Ils étaient des hommes libres et des citoyens romains, l’incarnation du peuple-roi. A ce titre, ils exigeaient d’être traités par les maîtres de la Ville avec toute la dignité requise, d’où les prodigalités dont ils étaient l’objet. D’où leur droit à se faire entendre du Prince, notamment lors des jeux. Loisirs, croyances, modes de vie, sexualité, activités économiques, sociabilités : aucune facette de leur existence, privée ou publique, n’échappe à l’œil de l’auteur.

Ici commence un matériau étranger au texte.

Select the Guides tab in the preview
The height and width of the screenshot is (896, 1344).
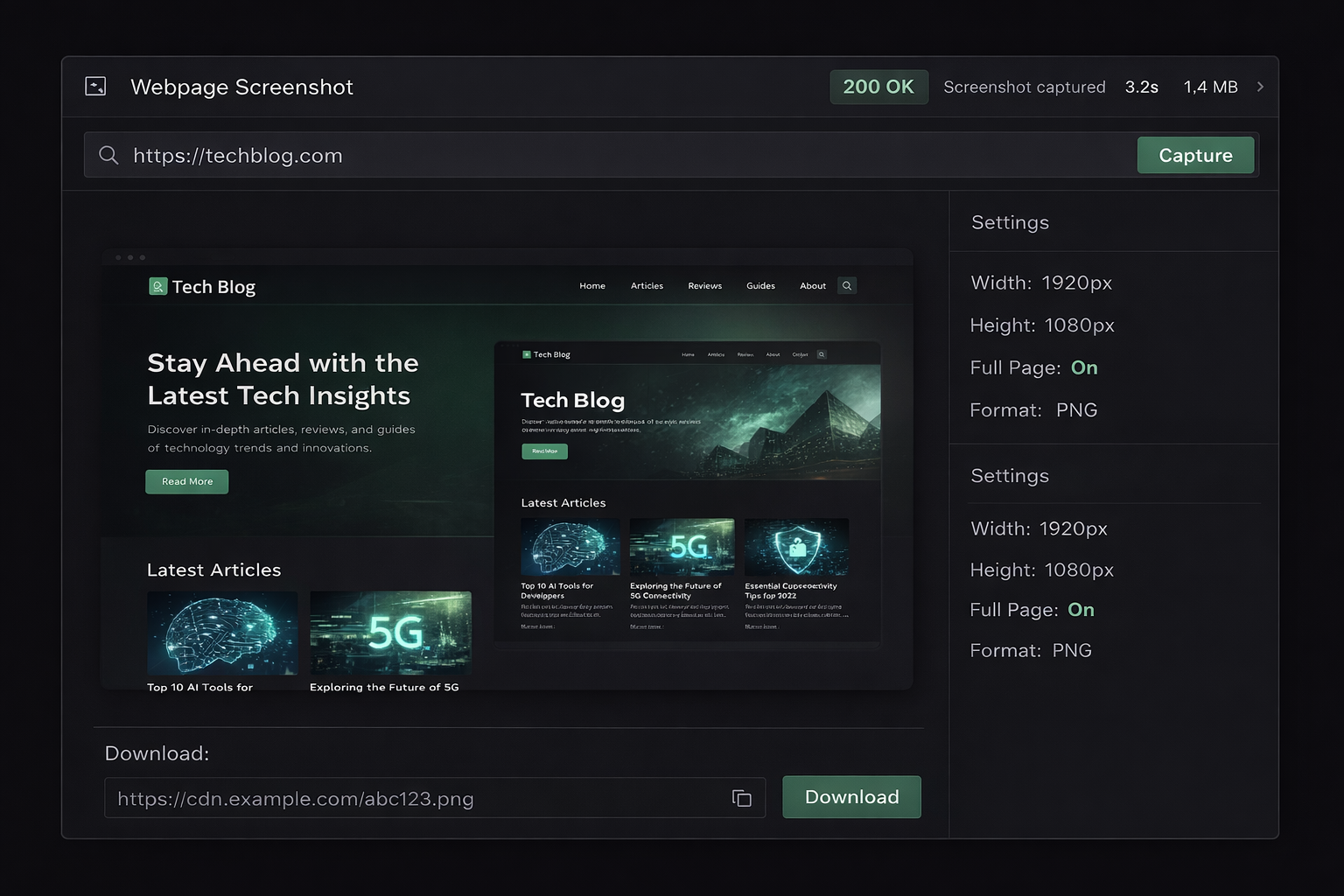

Cela étant, rien n’était plus complexe que ce monde de la plèbe. Au fil des pages, le lecteur découvre la multitude des strates sociales, depuis les bas-fonds misérables des mendiants, des prostituées, jusqu’aux artisans et commerçants, riches entrepreneurs, sans parler des familles nobles issues de la plèbe, en passant par les petits marchands, mais aussi les affranchis dont la place était tout sauf négligeable. De surcroît, existaient au sein de ce monde des mécanismes d’ascension sociale, mais aussi de régression, qui permettaient à des hommes, et avec eux leur famille, de s’élever par le travail.
Ce que décrit en fait Nicolas Tran est un monde disparu depuis des siècles mais très proche du nôtre par bien des côtés, avec ses codes, ses hiérarchies mouvantes, ses passions, ses solidarités, ses amitiés.
Un voyage passionnant qu’on ne peut que recommander aux amoureux de la Rome antique.
frederic le moal
Nicolas Tran, La plèbe. Une histoire populaire de Rome, Passés/Composés, septembre 2023, 283 p. — 22,00 €.